Movie Review By Casey McCabe
For many years it was comforting to know that Woody Allen always had a new film coming out. The prolific Allen had a way of dialing up anticipation by shrouding his productions in secrecy, through the cast list would inevitably leak out, and it was often stellar and always intriguing. Even a pooh-poohing review couldn't stop me. Good or bad, I was compelled to see whatever he saw fit to serve up.
Then in recent years the feeling was replaced by dread, or worse yet, indifference. It wasn't just that Woody Allen was not in his top form. He wasn't in any form. The world was speeding by him and the only pulse he was taking was his own. It's like watching an athlete lose a step. I'm not talking about Michael Jordan still thinking he can lace ‘em up. I'm talking about Bob Cousy trying to guard Allen Iverson.
And now here comes Woody's latest, "The Curse of the Jade Scorpion." It 's far from a slam dunk. But it is invigorating proof that the Woodman's still got game. "The Curse of the Jade Scorpion" is exactly the wry 1940s romantic potboiler the title suggests. Allen fits comfortably into the topcoat of CW Briggs, the ace insurance investigator who gets entangled in a web of wonderfully stylish deceit, sexually charged banter, vintage Manhattan locations and tasty jazz licks on the soundtrack. No wonder Allen looks so comfortable.
And in Helen Hunt, who plays the company efficiency expert, Briggs's loathed adversary and main love interest, Allen has found the most banter and barb worthy actress working today. I must admit, Hunt's charms have eluded me for much of her career. The woman simply made me nervous and irritated. And I suspect that wasn't always the intent of the character. But like Allen, she slips into the period piece as if it were an overdue vacation. The '40s were a good time to be a fast talking broad, hard on the outside but with a chewy nougat center. And while Allen - the writer - gives himself some good zingers, he's gentleman enough to give Hunt the most eviscerating lines.
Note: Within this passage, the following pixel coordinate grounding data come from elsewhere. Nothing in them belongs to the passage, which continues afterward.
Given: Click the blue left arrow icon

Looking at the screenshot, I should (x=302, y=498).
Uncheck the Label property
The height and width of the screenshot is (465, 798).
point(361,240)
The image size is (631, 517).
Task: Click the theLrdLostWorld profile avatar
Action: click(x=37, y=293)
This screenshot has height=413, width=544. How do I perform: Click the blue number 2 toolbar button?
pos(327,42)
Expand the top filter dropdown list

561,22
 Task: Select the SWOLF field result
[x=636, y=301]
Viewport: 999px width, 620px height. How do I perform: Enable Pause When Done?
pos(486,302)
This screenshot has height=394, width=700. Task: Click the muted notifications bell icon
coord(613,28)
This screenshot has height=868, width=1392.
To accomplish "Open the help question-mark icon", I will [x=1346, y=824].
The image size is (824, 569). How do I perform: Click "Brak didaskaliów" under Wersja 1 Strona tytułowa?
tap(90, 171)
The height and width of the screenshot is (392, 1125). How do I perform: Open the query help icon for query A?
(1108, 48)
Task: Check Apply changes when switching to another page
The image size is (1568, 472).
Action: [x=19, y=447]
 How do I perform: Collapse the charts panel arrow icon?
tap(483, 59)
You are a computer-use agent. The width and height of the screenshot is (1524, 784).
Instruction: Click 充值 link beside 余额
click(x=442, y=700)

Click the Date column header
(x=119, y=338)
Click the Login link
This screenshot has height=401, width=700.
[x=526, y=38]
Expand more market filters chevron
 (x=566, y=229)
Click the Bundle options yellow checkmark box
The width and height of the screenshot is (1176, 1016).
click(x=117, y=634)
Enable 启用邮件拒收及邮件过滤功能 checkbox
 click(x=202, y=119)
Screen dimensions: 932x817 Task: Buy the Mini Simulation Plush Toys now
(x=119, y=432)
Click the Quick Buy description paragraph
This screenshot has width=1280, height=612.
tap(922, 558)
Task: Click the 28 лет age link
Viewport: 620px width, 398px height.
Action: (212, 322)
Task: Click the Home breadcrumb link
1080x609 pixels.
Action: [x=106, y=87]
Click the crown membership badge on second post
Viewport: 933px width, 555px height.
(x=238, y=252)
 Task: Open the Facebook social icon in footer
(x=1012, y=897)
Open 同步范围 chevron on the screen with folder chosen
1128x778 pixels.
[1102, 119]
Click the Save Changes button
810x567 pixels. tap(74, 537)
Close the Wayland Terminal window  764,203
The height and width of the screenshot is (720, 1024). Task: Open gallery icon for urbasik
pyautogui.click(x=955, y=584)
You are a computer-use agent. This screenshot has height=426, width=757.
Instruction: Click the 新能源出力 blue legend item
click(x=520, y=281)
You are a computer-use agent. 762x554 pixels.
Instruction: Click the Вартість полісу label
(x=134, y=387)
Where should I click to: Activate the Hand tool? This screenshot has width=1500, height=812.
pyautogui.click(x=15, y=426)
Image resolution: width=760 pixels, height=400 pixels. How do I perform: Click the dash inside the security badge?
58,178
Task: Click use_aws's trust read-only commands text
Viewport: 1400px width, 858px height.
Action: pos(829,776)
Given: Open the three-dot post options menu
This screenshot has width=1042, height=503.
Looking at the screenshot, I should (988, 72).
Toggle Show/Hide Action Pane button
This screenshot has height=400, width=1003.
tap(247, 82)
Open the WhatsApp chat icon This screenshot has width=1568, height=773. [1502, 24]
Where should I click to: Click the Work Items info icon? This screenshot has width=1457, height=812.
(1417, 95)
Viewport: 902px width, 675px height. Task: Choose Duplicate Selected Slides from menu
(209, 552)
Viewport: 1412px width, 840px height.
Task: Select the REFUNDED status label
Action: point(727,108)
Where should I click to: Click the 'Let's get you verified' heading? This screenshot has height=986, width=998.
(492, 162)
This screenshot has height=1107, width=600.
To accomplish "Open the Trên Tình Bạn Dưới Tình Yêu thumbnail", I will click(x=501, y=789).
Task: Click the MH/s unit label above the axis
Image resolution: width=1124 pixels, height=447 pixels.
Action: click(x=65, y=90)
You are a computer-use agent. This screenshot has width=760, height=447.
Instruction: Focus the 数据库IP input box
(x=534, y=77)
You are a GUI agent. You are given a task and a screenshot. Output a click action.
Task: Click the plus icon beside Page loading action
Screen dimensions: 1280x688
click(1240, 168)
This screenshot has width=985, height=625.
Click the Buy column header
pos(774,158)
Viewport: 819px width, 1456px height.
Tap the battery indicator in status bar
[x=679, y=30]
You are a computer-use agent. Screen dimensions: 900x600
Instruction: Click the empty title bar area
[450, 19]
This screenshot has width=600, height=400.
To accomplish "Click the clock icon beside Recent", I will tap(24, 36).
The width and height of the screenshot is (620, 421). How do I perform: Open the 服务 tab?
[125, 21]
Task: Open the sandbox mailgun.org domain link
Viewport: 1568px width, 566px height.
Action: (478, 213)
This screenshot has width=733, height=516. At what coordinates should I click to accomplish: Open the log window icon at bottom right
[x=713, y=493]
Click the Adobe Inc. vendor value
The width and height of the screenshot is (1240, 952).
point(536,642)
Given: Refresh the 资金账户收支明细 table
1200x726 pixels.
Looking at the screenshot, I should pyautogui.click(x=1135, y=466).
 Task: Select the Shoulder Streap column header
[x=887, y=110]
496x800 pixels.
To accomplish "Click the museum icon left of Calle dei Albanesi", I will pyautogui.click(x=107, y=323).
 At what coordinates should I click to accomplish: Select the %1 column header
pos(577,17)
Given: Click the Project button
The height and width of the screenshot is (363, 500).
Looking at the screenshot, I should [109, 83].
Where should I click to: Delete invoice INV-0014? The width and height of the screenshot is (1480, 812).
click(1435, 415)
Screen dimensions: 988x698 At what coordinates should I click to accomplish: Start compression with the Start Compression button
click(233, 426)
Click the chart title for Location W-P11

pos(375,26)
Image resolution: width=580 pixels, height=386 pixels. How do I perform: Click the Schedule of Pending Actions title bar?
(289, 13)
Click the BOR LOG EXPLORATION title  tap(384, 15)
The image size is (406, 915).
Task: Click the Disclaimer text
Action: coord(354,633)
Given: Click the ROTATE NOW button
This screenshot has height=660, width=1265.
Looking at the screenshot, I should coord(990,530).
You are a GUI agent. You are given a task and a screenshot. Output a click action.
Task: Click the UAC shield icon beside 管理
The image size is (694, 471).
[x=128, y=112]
Allen can still throw a cast together, and in "Curse of the Jade Scorpion" he dabbles with Hunt, Charlize Theron and Elizabeth Berkeley as objects of affection. It's one of those great things writer/director/actors get to do. But it does bring up a problem. In another era, Allen might have been considered attractive, though probably no later than the Pleistocene epoch (a line I am happy to credit to Allen himself). But now in his sixties, and looking much less preserved than either Warren or Ned Beatty, the sight of Woody Allen planting a kiss on the hottest actresses of the day can make one a little queasy. Yes, he should have picked a younger actor to play his part. But by playing a sincere charmer rather than tortured nebbish at least he earns his affection in "Curse of the Jade Scorpion." It should have been a peck on the forehead, but hey, who among us would show such noble restraint?
Anyway, it was good to see Woody Allen again. And he seemed to be having a swell time.